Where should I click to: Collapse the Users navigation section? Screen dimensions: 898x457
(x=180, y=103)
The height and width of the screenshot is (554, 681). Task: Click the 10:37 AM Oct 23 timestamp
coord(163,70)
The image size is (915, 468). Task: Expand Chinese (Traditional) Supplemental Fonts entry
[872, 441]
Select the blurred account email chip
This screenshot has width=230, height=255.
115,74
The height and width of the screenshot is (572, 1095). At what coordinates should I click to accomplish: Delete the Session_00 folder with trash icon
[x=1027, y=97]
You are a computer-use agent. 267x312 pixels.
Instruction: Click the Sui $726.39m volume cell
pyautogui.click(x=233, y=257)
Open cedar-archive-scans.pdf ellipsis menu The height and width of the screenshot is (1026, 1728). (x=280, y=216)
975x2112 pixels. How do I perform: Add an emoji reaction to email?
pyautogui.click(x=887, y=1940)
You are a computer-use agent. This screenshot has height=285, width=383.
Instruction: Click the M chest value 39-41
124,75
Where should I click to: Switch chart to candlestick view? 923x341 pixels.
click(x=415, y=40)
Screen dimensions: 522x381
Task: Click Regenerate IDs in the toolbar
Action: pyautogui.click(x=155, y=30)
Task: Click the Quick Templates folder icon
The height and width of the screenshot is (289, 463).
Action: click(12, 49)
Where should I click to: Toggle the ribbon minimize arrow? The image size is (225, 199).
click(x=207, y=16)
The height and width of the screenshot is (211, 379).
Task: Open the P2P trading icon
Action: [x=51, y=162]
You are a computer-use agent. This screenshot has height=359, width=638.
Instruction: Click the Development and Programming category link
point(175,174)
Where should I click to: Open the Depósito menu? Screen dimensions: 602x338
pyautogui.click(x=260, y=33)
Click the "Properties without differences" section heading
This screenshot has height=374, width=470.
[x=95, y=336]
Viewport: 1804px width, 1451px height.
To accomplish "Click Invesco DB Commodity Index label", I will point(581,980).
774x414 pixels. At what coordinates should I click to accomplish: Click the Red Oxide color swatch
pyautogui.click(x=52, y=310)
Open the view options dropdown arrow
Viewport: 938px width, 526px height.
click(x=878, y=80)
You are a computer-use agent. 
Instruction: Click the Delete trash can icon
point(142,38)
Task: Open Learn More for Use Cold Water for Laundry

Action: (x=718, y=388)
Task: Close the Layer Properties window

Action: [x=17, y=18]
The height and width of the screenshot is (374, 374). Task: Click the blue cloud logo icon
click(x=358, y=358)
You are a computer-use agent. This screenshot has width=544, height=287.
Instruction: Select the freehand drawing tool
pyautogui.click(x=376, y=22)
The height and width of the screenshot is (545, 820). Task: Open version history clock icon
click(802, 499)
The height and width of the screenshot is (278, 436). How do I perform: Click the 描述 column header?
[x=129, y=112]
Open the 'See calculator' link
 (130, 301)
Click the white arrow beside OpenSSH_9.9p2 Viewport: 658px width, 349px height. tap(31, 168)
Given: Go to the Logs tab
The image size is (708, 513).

————————

Say how many lines of the listing above include the word "agent", giving the number alone.

▶ _Task response_:
5